What does a typical executive coaching process look like?
There are many variations of executive coaching, though it will typically involve a series of phases. The process commonly starts with intake, assessment, goal setting and development planning, to then progressing through the development plan, with regular meetings and check-ins with the employee’s manager.
Executive coaching is ideally held face-to-face, as so much of it requires non-verbal communication and it helps to build a relationship with each other. However, as time goes on and the world of social media grows ever larger, online or ‘virtual coaching’ is becoming more common.
Generally, executive coaching will last between seven and 12 months, though this will depend on those involved. The process is typically over once the development goals are achieved, or when the coach or the client has decided that they are ready to end the engagement.
The next steps
So, how do you find an executive coach to help you or your organisation?
There are many ways to find an executive coach.
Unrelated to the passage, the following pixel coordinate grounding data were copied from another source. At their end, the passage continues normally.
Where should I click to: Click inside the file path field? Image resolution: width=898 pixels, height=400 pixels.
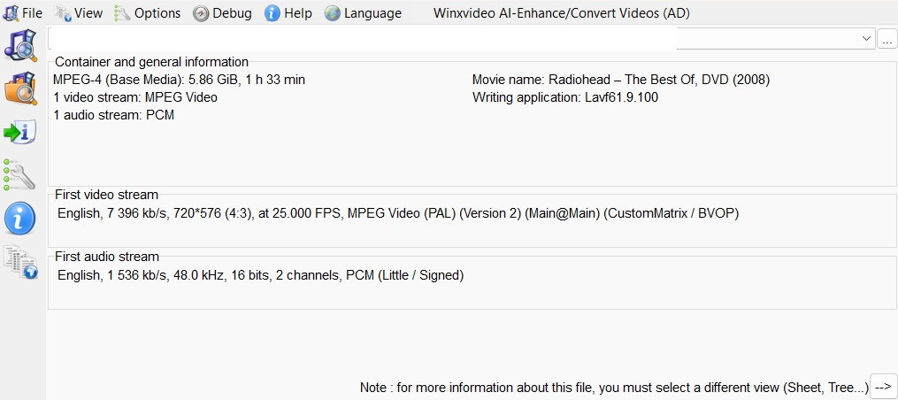click(x=363, y=39)
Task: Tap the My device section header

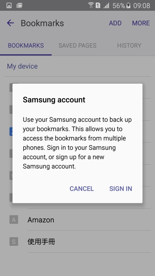Action: [x=22, y=66]
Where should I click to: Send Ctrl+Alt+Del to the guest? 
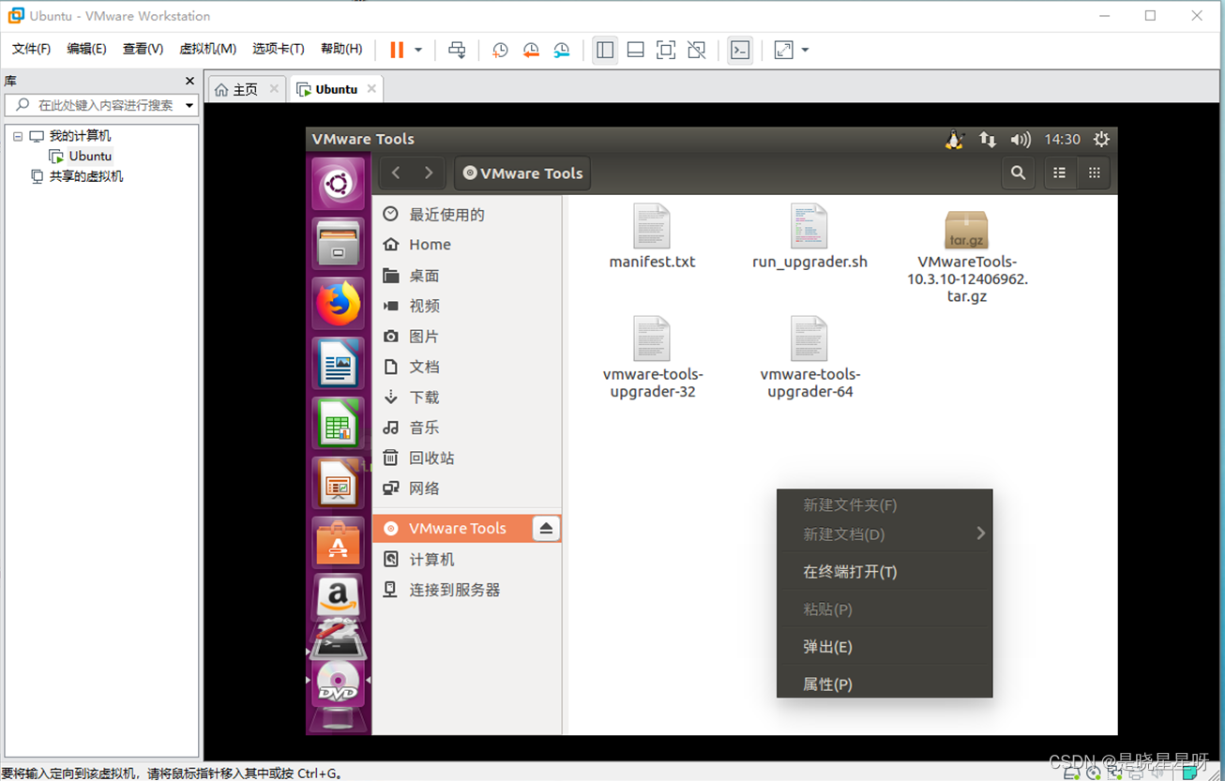pos(457,50)
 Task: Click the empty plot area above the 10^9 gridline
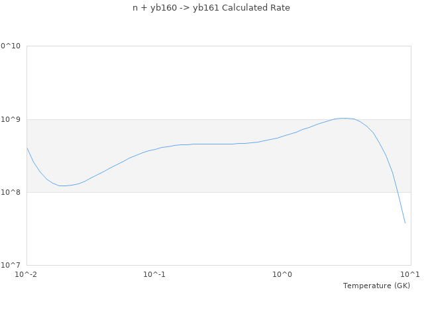[199, 80]

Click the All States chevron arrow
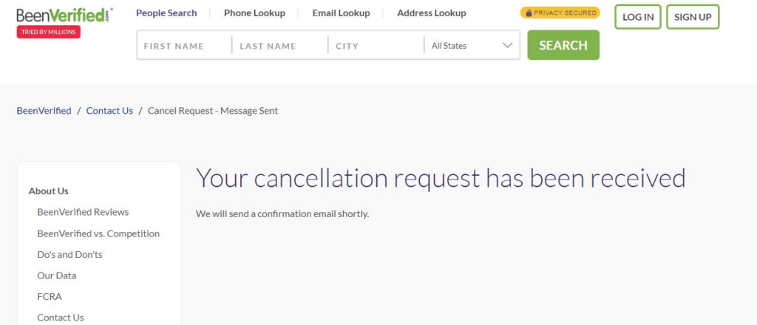(x=507, y=45)
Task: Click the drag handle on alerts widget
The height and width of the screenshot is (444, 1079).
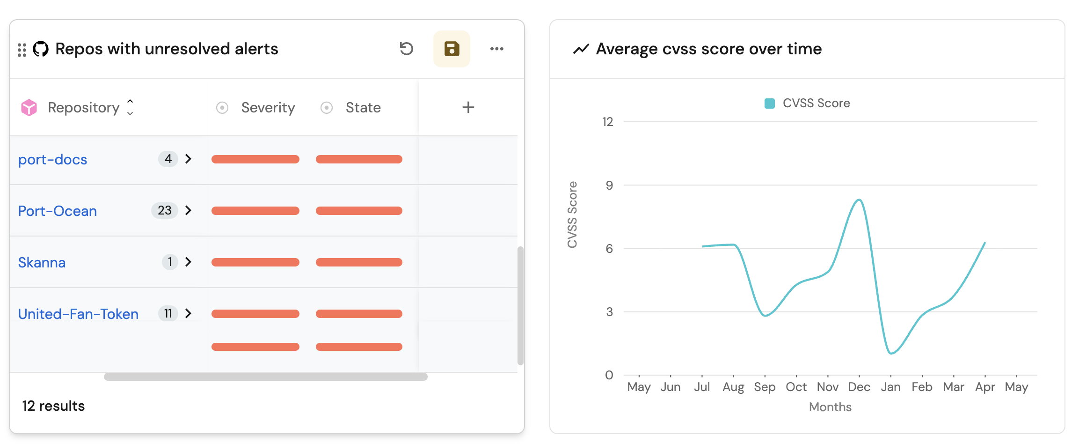Action: 22,50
Your company may work with a number of coaches already, or you may find a contact through word of mouth. Independent coaches can be found listed in directories, like ours, or are members of a professional body.
When selecting an executive coach, like any, it is important you trust them to do the job well. Chemistry is important, so interview-style conversations and consultations are a great way to learn more about them as a professional and their way of working.
Ask questions and discuss what it is you want to gain from hiring them; executive coaching is often considered an investment, but to make it worthwhile, it’s important you find the right coach for you.